2 調整給を支給するケースを想定しておく

調整給も賃金なので、支給に関するルールを就業規則等に定める必要があります。あまり詳細に定めると運用しにくくなるため、

「調整給は、会社が必要と判断した社員に対し、一定期間支給する」

など、シンプルな記載にとどめるのが一般的です。とはいえ、「困ったら何でも調整給で対応すればいい」と安直に考えてはいけません。就業規則等で詳細を定めないということは、

調整給の金額や決定方法を個別に社員に説明し、同意を得て支給しなければならない

ということです。場当たり的な運用では、社員に納得のいく説明ができないでしょうから、

  • 社員の能力が想定より高い(低い)場合
  • 前職や定年前などに比べて賃金額が下がる場合
  • 賃金体系の変更で賃金額が下がる場合

など、経営者の中で「どのようなケースに調整給を支給するのか」をあらかじめ想定し、ケースごとの支給ルールを決めておく必要があります。

3 いつまで調整給を支給するのかも重要

調整給には、

支給事由が消滅したら、支給を停止したほうがよいケース

があります。具体的には、次のような場合です。

  • 社員の能力が想定より高いため、調整給を支給していたが、定期昇給によって本来の賃金額(調整給を除く金額)が上がった場合
  • 定年再雇用で賃金が下がったため、調整給を支給していたが、老齢年金をもらえる年齢になって生活が安定してきた場合

こうしたケースで調整給を支給し続けると、対象の社員は「賃金をもらいすぎている」状態、つまり他の社員にとって不公平な状態になります。
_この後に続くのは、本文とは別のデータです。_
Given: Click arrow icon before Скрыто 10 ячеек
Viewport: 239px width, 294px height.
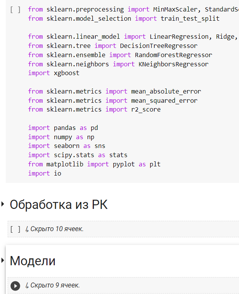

ですから、調整給を支給する場合、

いつまで調整給を支給するのかとその理由を、個別に社員に説明し、同意を得る

ようにしましょう。また、いきなり調整給の支給を停止すると、支給額によっては社員の生活などに影響することもあるので、その場合、

昇給額などに応じて段階的に調整給を引き下げていく

といった対応も検討しましょう。

4 調整給を支給する代表的な3つのケース

1)社員の能力が想定より高い(低い)場合

基本給には「下方硬直性」といって、一度高い金額を設定すると減額がしにくい性質がありす。この点を考慮して、社員を採用する際の賃金は、

実際に仕事をしてもらわないと能力が分からないので、基本給を高く設定しにくい

というケースがほとんどです。そこで登場するのが調整給です。具体的には、

基本給を低めに設定し、調整しやすい調整給で上乗せする

という方法がとられます。例えば、入社時は「低めの基本給+調整給」を支給しておき、試用期間の終了とともに調整給を打ち切って社員の能力に応じた金額を基本給に振り替えるといった運用が考えられます。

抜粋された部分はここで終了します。